Re: [GIT PULL] virtio: fatures, fixes

From: Andres Freund
Date: Mon Aug 15 2022 - 03:02:13 EST


Hi,

On 2022-08-14 12:40:31 -0700, Andres Freund wrote:
> On 2022-08-14 04:59:48 -0400, Michael S. Tsirkin wrote:
> > On Sat, Aug 13, 2022 at 09:39:06PM -0700, Andres Freund wrote:
> > > Hi,
> > >
> > > On 2022-08-13 20:52:39 -0700, Andres Freund wrote:
> > > > Is there specific information you'd like from the VM? I just recreated the
> > > > problem and can extract.
> > >
> > > Actually, after reproducing I seem to now hit a likely different issue.

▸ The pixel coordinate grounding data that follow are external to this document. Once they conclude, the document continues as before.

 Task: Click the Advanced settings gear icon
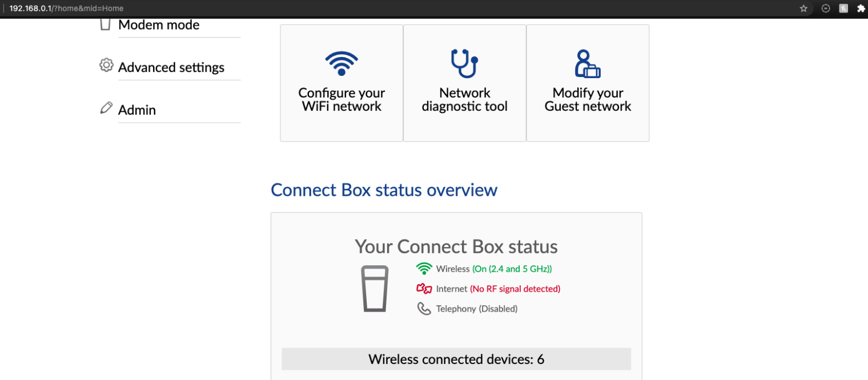[x=106, y=65]
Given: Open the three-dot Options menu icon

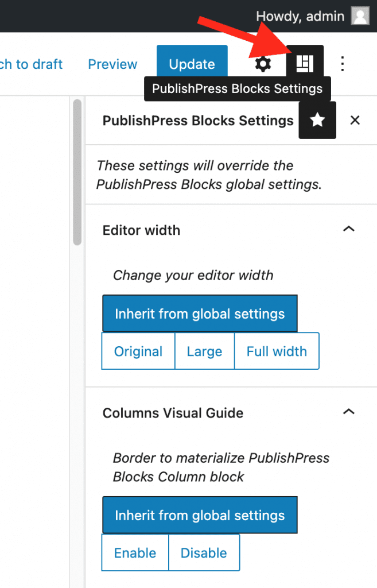Looking at the screenshot, I should pyautogui.click(x=342, y=64).
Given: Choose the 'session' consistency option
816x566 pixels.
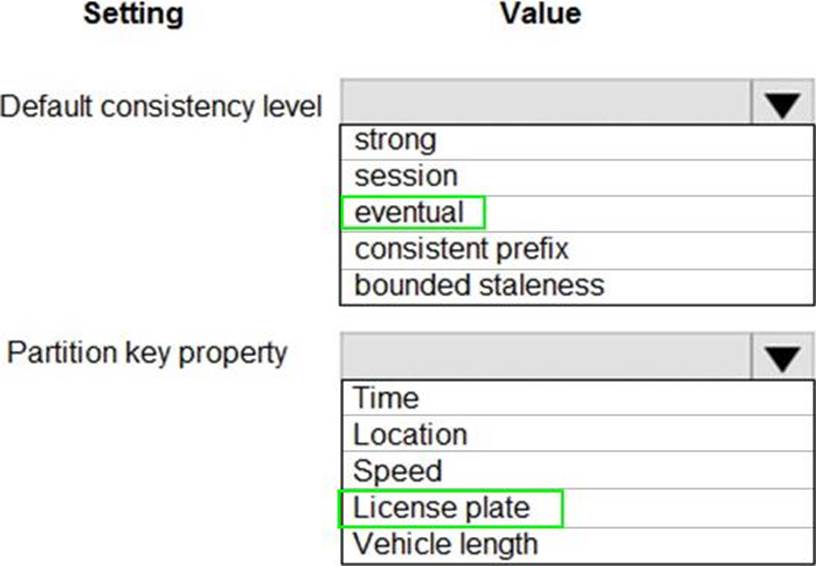Looking at the screenshot, I should tap(406, 176).
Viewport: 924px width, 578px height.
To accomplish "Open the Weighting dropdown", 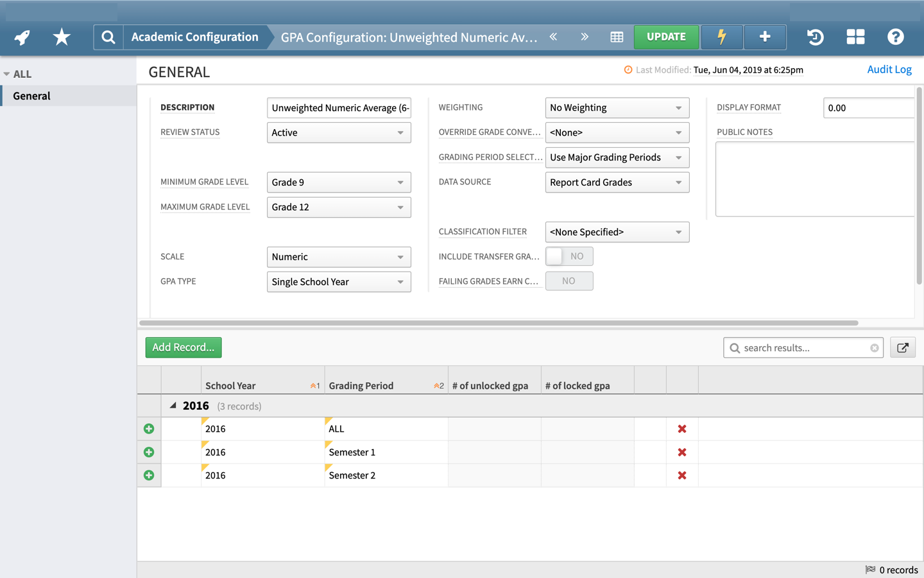I will [x=617, y=108].
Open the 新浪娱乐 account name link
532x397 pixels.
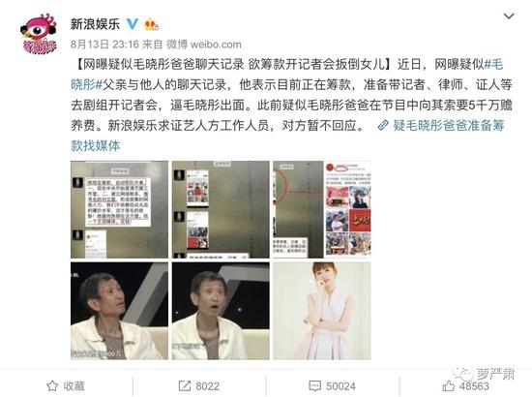pos(95,24)
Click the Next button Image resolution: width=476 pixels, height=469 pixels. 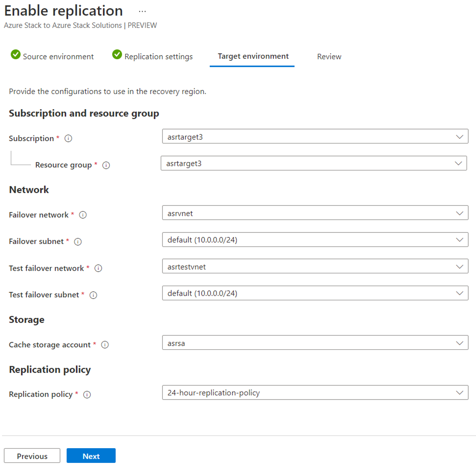[x=91, y=456]
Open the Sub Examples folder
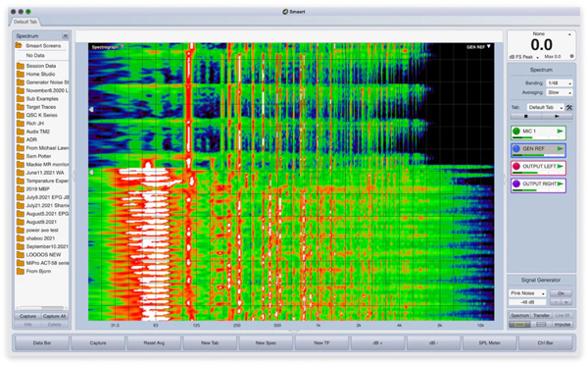The width and height of the screenshot is (588, 366). pyautogui.click(x=42, y=99)
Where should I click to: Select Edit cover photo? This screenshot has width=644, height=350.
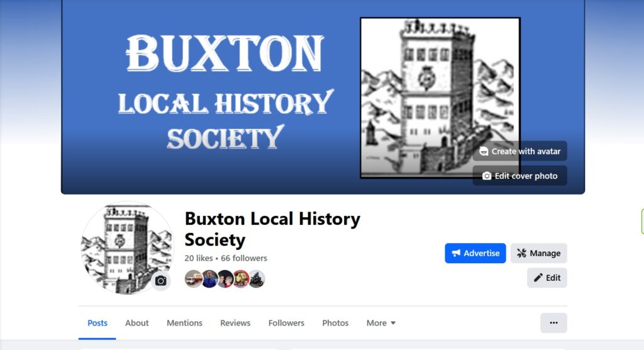tap(519, 176)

I
> > > guess I should have checked exactly the revision I had a problem with earlier,
> > > rather than doing a git pull (up to aea23e7c464b)
> >
> > Looks like there's a generic memory corruption so it crashes
> > in random places.
>
> Either a generic memory corruption, or something wrong with IO.
>
> > Would bisect be possible for you?
>
> I'll give it a go.

Bisect points to

commit 762faee5a2678559d3dc09d95f8f2c54cd0466a7 (refs/bisect/bad)
Author: Xuan Zhuo <xuanzhuo@xxxxxxxxxxxxxxxxx>
Date: Mon Aug 1 14:38:57 2022 +0800

virtio_net: set the default max ring size by find_vqs()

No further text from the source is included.